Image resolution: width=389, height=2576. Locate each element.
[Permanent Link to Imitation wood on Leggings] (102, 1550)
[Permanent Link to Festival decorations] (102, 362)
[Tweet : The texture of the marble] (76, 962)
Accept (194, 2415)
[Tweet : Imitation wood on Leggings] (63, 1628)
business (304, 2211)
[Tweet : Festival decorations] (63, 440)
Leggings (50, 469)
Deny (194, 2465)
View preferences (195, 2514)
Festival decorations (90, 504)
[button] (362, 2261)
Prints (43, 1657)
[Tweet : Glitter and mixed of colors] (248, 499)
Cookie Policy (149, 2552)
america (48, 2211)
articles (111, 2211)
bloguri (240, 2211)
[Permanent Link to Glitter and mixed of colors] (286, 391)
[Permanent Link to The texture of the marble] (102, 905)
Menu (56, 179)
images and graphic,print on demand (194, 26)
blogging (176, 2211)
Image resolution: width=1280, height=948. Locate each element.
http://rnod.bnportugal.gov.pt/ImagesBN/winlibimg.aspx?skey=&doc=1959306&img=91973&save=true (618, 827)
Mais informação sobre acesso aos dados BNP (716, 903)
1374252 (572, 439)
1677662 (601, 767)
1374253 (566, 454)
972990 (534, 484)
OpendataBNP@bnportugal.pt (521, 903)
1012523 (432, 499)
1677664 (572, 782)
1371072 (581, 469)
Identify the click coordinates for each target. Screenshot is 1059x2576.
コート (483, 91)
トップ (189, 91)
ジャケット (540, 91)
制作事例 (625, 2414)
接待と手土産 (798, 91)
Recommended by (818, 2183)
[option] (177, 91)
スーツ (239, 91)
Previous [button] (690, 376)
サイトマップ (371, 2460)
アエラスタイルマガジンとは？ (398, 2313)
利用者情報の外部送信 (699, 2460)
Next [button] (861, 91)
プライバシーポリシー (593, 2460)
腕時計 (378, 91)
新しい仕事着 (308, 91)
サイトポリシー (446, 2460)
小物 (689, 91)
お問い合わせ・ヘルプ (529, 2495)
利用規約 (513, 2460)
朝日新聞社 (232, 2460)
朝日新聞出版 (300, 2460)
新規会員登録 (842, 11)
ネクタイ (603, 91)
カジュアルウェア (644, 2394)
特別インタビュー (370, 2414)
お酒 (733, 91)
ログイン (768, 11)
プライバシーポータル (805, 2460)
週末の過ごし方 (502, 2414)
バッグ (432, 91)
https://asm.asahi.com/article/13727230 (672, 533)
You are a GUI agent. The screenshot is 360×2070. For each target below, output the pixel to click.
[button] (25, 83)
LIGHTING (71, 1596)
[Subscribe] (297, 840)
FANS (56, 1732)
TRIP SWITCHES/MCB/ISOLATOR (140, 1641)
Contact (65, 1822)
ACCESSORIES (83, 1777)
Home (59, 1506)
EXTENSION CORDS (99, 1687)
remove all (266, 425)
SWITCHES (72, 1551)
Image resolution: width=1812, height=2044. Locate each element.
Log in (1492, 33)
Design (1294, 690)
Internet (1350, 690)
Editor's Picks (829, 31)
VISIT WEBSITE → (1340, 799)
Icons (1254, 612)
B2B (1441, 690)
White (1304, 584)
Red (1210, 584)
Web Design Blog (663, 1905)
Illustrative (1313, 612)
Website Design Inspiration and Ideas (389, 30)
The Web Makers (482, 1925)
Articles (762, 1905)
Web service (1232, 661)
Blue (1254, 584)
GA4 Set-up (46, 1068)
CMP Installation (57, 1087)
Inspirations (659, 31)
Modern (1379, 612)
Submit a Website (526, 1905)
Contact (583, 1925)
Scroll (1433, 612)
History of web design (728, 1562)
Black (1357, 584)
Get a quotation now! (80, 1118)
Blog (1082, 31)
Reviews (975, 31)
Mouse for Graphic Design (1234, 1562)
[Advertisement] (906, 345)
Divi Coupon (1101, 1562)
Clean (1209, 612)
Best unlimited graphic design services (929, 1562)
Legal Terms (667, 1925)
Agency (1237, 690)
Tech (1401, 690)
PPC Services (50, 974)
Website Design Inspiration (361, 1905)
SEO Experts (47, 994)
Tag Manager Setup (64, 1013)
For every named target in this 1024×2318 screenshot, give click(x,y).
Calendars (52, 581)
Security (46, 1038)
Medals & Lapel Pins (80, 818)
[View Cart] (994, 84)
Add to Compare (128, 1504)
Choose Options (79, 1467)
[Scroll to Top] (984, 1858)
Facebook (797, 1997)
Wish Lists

◆ **Action item**
Lines containing the string "Glitter" are the ones to copy from the entries above.

◆ **Exercise answer**
[Tweet : Glitter and mixed of colors] (248, 499)
[Permanent Link to Glitter and mixed of colors] (286, 391)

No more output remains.